* [Task to carry out]
Rewrite the part of the forum excerpt that begins at the words "gamers generally have" and stops after "poo actually works.", putting "mistaken ideas" in place of "misconceptions".

++++ Page excerpt

The Management posted:

hardware is just software that's been etched into silicon. it's just as buggy. and it turns out that if you wait long enough, all hardware bugs become software's problem so #yolo

yeah, fairly often i come across people who think hardware isn't buggy. i don't know whether to laugh or drink

Cybernetic Vermin
Apr 18, 2005

Qwertycoatl posted:

yeah, fairly often i come across people who think hardware isn't buggy. i don't know whether to laugh or drink

they go together really well

also: a really fun thread for people like me, who knows very little about this at depth despite being strangely invested in it for several decades

Suspicious Dish
Sep 24, 2011

2020 is the year of linux on the desktop, bro
Fun Shoe
also please remember that gamers suck. they are extremely gullible to marketing while barely understanding what game developers actually do.

gamers generally have a lot of misconceptions about how graphics and gpus actually work because marketing for these companies relies on tricking people into thinking "numbers and specs matter"

nvidia absolutely loves when /r/pcmasterrace continues to spew garbage about gigabit clock speeds and the number of smx per sli slot because they can sell more things to more idiots but it makes it hard to figure out how any of this poo poo actually works.

++++++++
++++ Listed records

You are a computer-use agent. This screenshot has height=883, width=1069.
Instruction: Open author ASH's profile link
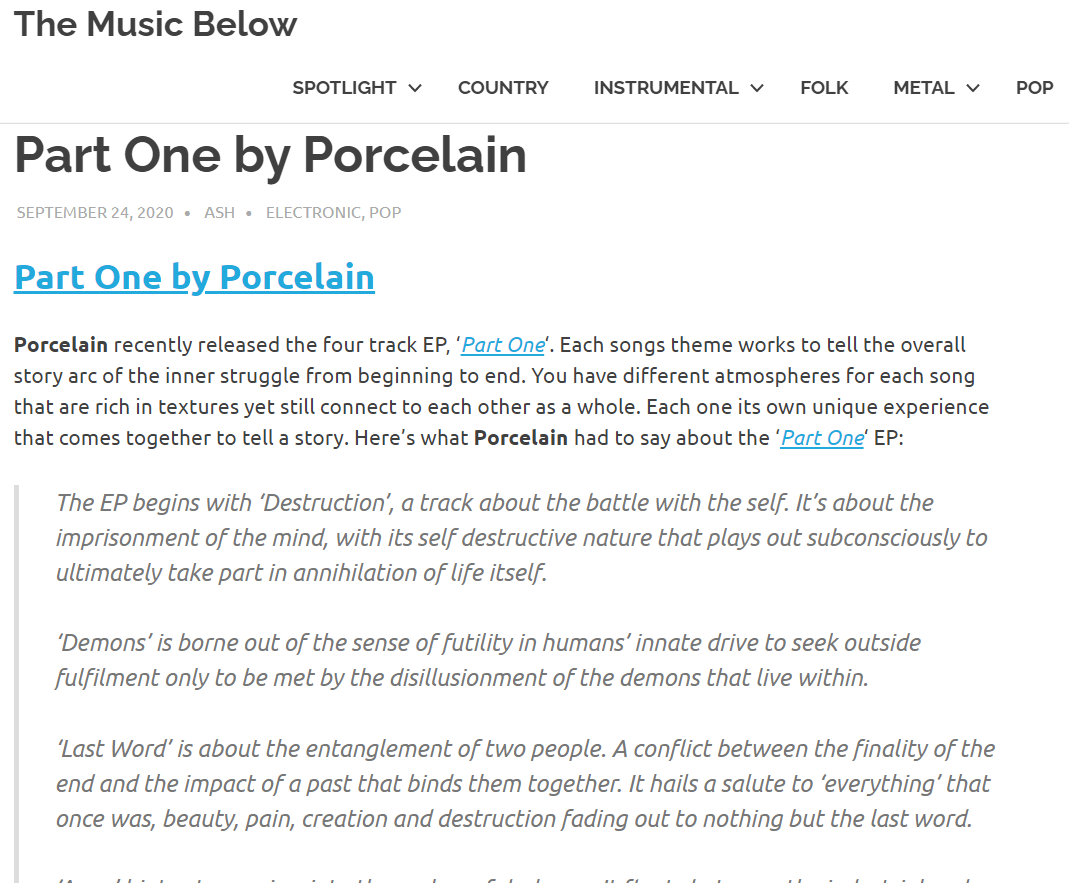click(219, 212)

++++++++
++++ Listed records

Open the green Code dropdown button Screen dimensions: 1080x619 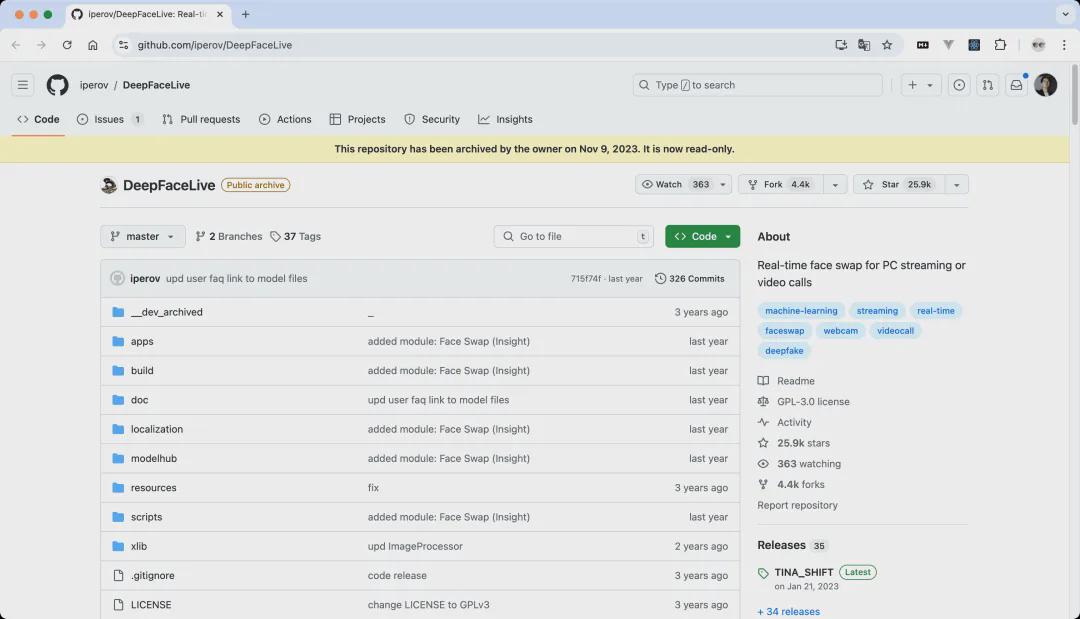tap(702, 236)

++++++++

* [Solution to this task]
gamers generally have a lot of mistaken ideas about how graphics and gpus actually work because marketing for these companies relies on tricking people into thinking "numbers and specs matter"

nvidia absolutely loves when /r/pcmasterrace continues to spew garbage about gigabit clock speeds and the number of smx per sli slot because they can sell more things to more idiots but it makes it hard to figure out how any of this poo poo actually works.